One memory does stand out in my mind. During a particularly stressful time in my life, he invited me out to Vancouver for a visit. He seemed to know what I needed even before I did. We just spent time together. He introduced me to Phil Ochs (his music, that is), visited Whistler and Pender Island (where he treated me and Jennifer S., to breakfast in bed), read my Tarot Cards, let me sleep in. We did simple things but they made such a difference.
He taught me what it means to be a friend by being a good one - by forgiving at times when it was really hard, by being understanding rather than judgemental and by giving of himself and not keeping track of the IOUs.
I know I will feel this loss for a long time to come.
Saturday, May 12, 2007
KAPPELE, David Peter. David died suddenly and unexpectedly on May 5, 2007 while indulging in one of his passions, cycling. He spent his life as a fierce advocate for those who got the short end of the stick in life. He worked to support those struggling with mental illness and poverty, those who were without homes and sometimes without hope. That was something that David always had in abundance. He was relentlessly optimistic and always willing to listen. David is survived by an enormous circle of caring friends, by his father Peter, stepmother Wendy, and his sister Danielle. His mother Mary went first in 1997. Donations to Dixon Hall in lieu of flowers are greatly appreciated.
Dave was smart and funny but never intimidating. As a young woman at the nominal helm of a large organization, I often felt like I was in over my head. Dave always made me feel like he had my back.
The OFS was at the height of a right-wing backlash that year, and we were constantly fighting the efforts (often successful) of student 'unions' to leave the movement. It was a very hard year but people like Dave helped me get through it and even, at times enjoy myself.
In particular, I remember working a referendum at Queen's University. I was 'invited' to an on campus debate but when we arrived it became clear that only friends of the boys in the student association had been informed of the event and that my public humiliation was the goal (contempt for the organization and for women both being at play). I got through it, due, in large part, to Dave.

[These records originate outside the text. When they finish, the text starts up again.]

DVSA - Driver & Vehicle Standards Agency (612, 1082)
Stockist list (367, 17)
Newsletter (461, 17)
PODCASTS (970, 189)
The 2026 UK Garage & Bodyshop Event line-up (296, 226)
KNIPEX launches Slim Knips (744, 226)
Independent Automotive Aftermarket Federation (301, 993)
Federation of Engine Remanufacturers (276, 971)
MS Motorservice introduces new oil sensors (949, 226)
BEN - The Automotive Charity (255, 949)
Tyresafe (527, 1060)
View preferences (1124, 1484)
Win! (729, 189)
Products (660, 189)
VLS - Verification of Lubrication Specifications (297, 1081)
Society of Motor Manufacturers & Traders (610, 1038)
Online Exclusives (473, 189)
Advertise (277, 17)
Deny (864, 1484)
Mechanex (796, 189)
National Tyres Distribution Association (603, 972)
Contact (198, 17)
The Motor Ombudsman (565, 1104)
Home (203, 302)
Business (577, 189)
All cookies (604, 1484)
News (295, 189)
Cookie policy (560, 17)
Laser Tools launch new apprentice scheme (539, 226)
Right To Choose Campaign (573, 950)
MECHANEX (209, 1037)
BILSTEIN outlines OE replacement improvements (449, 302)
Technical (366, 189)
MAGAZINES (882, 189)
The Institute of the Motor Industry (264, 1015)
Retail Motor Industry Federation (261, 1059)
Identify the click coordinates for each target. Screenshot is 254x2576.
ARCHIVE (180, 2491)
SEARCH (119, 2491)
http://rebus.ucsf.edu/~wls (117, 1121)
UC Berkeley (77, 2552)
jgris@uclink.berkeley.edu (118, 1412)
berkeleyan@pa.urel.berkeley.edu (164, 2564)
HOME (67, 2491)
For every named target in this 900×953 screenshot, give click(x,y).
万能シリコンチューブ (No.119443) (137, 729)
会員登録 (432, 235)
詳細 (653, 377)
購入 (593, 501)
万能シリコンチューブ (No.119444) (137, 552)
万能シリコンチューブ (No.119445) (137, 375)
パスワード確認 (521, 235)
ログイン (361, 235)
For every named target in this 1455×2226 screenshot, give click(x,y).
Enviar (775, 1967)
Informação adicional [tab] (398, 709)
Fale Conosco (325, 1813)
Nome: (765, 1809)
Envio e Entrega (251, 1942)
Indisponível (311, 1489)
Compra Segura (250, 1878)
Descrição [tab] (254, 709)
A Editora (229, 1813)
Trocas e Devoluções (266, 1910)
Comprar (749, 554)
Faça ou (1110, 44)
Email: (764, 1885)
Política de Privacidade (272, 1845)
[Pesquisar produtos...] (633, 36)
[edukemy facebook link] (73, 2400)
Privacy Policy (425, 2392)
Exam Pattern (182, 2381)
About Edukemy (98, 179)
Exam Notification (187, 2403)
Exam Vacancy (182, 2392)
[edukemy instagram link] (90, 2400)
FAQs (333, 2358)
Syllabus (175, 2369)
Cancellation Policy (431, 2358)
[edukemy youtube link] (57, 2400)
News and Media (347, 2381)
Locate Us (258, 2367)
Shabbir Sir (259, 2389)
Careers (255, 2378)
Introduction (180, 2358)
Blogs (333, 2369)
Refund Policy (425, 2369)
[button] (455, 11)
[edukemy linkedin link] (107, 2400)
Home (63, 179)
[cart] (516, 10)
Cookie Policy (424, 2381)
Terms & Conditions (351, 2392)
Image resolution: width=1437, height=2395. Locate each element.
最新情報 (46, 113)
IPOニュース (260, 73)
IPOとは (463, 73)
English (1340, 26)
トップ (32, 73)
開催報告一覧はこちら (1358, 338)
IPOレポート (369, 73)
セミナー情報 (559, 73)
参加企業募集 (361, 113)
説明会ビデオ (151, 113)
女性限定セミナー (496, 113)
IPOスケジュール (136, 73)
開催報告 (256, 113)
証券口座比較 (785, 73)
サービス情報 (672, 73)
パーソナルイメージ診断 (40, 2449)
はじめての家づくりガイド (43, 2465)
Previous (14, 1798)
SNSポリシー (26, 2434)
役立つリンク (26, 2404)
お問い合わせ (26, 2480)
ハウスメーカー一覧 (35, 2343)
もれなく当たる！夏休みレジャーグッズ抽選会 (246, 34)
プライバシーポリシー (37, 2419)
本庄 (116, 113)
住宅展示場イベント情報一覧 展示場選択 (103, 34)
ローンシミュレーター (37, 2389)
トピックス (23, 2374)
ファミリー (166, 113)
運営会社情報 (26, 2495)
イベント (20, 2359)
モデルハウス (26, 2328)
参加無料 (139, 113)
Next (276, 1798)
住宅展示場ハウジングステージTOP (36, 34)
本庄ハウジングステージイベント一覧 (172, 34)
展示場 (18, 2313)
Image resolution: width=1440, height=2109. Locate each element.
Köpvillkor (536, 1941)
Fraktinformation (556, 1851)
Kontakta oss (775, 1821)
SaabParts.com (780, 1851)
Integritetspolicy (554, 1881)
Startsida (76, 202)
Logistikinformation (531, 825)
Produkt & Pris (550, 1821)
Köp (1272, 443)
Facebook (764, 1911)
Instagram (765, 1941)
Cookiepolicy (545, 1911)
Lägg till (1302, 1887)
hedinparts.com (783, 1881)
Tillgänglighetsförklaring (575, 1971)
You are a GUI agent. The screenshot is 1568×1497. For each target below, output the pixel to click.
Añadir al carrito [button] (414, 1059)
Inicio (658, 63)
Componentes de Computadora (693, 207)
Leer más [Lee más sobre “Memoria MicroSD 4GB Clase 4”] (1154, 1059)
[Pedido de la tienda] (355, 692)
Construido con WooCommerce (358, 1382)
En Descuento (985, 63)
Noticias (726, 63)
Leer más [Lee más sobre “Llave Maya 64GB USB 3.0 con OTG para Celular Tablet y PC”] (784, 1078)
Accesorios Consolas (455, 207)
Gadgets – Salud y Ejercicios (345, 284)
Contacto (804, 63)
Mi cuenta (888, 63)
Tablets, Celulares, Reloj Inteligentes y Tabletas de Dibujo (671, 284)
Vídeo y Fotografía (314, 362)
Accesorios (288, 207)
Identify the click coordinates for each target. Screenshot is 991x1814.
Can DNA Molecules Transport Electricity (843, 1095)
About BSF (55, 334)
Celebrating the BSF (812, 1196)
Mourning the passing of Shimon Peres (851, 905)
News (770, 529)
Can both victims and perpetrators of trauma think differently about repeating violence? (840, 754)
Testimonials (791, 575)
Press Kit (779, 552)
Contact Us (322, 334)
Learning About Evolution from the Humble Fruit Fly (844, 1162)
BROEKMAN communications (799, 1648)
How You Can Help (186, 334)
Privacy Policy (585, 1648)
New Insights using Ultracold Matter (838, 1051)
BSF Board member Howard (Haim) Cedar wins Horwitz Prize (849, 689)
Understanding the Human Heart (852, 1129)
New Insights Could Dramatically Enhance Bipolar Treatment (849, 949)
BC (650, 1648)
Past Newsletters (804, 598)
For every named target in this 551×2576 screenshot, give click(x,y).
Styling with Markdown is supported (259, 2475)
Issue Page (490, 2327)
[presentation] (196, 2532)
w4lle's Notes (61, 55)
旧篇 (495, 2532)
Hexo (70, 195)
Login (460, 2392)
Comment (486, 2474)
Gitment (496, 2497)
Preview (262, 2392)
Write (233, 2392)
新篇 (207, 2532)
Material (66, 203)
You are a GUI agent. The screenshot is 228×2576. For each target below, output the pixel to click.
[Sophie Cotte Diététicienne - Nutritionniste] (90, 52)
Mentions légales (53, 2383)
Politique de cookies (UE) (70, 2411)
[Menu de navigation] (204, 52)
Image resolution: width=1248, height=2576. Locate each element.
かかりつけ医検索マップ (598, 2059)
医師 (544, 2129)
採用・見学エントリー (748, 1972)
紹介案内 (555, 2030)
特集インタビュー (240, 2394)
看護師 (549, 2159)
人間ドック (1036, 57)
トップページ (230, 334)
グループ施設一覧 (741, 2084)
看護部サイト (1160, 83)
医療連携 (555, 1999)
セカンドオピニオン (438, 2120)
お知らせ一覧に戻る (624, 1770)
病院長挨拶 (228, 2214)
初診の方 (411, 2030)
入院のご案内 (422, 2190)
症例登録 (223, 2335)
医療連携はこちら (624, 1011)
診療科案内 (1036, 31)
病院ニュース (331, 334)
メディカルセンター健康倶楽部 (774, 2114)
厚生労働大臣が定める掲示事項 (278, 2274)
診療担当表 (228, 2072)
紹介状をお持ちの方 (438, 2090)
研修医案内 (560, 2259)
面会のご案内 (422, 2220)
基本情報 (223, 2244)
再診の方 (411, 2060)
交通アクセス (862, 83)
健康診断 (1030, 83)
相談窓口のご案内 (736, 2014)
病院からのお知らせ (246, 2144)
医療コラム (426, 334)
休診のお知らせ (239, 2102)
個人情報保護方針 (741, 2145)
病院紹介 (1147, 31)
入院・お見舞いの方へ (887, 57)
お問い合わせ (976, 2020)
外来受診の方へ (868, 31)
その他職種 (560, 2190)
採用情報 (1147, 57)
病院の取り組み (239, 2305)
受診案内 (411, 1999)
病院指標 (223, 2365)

Before, during and after that event, he was there for me - calm, supportive, sympathetic and angry on my behalf. He told me how well I'd done and helped me keep my head up. I will always be grateful to him for that.
I used to tease Dave about being a 'white knight.' He wanted to make the world a better place and to improve the lives of those he cared about.
And he did.
I haven't seen Dave in more than ten years. I wish I'd had the chance to spend time with him more recently.
I am so sad that he is gone.
And I feel very lucky to have known him.
Friday, May 11, 2007
Thursday, May 10, 2007
Please come and share your stories and memories (and of course, some scotch).
Oak Street Housing Co-op is located at 120 Cornwall St., just east of River Street, between Dundas Street to the south and Gerrard to the north. The party room is down the stairs behind the co-op office.